**Goal of the exercise**
As the answer, set down the lines below from the one containing "This screenshot has width=1407, height=2576." through the one containing "Redeem the HEAAP56P1", exactly and inclusively, and no others.

**Data section**
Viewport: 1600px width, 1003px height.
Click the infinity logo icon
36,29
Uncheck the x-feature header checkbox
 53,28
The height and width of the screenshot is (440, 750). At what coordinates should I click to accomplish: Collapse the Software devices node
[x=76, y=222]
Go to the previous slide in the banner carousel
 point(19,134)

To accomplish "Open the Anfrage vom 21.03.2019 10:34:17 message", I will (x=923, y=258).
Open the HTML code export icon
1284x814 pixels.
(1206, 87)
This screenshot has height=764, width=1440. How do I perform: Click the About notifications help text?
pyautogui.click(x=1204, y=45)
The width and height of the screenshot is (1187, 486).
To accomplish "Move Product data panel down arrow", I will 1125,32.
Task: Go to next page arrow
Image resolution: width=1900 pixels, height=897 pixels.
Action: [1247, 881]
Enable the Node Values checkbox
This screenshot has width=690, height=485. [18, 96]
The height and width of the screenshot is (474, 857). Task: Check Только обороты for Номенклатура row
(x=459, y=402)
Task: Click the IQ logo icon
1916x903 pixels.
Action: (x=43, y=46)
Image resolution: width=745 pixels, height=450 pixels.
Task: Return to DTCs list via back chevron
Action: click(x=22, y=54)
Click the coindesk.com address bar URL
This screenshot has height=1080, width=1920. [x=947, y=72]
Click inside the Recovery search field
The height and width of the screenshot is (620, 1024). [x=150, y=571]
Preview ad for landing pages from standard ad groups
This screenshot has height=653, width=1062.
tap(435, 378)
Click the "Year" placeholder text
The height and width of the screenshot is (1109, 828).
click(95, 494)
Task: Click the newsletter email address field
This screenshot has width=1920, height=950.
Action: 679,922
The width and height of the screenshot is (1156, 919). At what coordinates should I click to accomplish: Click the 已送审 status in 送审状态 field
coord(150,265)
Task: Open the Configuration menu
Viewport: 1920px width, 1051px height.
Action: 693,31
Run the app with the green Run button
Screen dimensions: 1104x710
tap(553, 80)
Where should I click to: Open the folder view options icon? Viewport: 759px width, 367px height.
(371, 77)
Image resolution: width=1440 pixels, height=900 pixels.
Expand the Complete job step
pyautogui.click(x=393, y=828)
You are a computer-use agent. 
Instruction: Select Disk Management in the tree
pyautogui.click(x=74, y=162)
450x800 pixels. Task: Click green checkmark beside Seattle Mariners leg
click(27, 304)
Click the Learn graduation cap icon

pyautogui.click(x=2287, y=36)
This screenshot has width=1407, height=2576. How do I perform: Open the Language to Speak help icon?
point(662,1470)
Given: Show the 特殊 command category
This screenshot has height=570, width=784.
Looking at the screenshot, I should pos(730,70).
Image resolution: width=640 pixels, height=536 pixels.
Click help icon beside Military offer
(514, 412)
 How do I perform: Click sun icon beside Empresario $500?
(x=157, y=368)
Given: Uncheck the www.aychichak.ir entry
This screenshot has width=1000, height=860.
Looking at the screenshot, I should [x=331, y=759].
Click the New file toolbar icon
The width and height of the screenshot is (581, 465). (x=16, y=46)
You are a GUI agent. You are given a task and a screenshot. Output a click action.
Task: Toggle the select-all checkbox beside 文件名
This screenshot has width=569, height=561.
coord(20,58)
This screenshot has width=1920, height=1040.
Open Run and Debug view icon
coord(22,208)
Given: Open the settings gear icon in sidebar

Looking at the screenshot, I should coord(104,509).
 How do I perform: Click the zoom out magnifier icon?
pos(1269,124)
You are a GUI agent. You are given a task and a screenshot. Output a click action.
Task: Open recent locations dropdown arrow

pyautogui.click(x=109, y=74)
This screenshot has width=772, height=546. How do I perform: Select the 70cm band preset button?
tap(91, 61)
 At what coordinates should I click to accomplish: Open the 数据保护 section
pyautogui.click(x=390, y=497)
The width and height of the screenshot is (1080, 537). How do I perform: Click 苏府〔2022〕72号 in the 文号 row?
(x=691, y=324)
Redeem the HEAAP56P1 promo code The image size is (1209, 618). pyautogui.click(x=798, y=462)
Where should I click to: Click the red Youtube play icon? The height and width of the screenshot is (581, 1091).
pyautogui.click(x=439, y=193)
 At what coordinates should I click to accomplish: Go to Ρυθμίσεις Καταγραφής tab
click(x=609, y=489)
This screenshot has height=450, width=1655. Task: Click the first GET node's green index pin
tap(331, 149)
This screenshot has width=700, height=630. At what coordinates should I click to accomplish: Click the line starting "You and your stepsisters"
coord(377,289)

**Solution**
This screenshot has width=1407, height=2576. How do I perform: Open the Language to Speak help icon?
point(662,1470)
Given: Show the 特殊 command category
This screenshot has height=570, width=784.
Looking at the screenshot, I should pos(730,70).
Image resolution: width=640 pixels, height=536 pixels.
Click help icon beside Military offer
(514, 412)
 How do I perform: Click sun icon beside Empresario $500?
(x=157, y=368)
Given: Uncheck the www.aychichak.ir entry
This screenshot has width=1000, height=860.
Looking at the screenshot, I should [x=331, y=759].
Click the New file toolbar icon
The width and height of the screenshot is (581, 465). (x=16, y=46)
You are a GUI agent. You are given a task and a screenshot. Output a click action.
Task: Toggle the select-all checkbox beside 文件名
This screenshot has width=569, height=561.
coord(20,58)
This screenshot has width=1920, height=1040.
Open Run and Debug view icon
coord(22,208)
Given: Open the settings gear icon in sidebar

Looking at the screenshot, I should coord(104,509).
 How do I perform: Click the zoom out magnifier icon?
pos(1269,124)
You are a GUI agent. You are given a task and a screenshot. Output a click action.
Task: Open recent locations dropdown arrow

pyautogui.click(x=109, y=74)
This screenshot has width=772, height=546. How do I perform: Select the 70cm band preset button?
tap(91, 61)
 At what coordinates should I click to accomplish: Open the 数据保护 section
pyautogui.click(x=390, y=497)
The width and height of the screenshot is (1080, 537). How do I perform: Click 苏府〔2022〕72号 in the 文号 row?
(x=691, y=324)
Redeem the HEAAP56P1 promo code The image size is (1209, 618). pyautogui.click(x=798, y=462)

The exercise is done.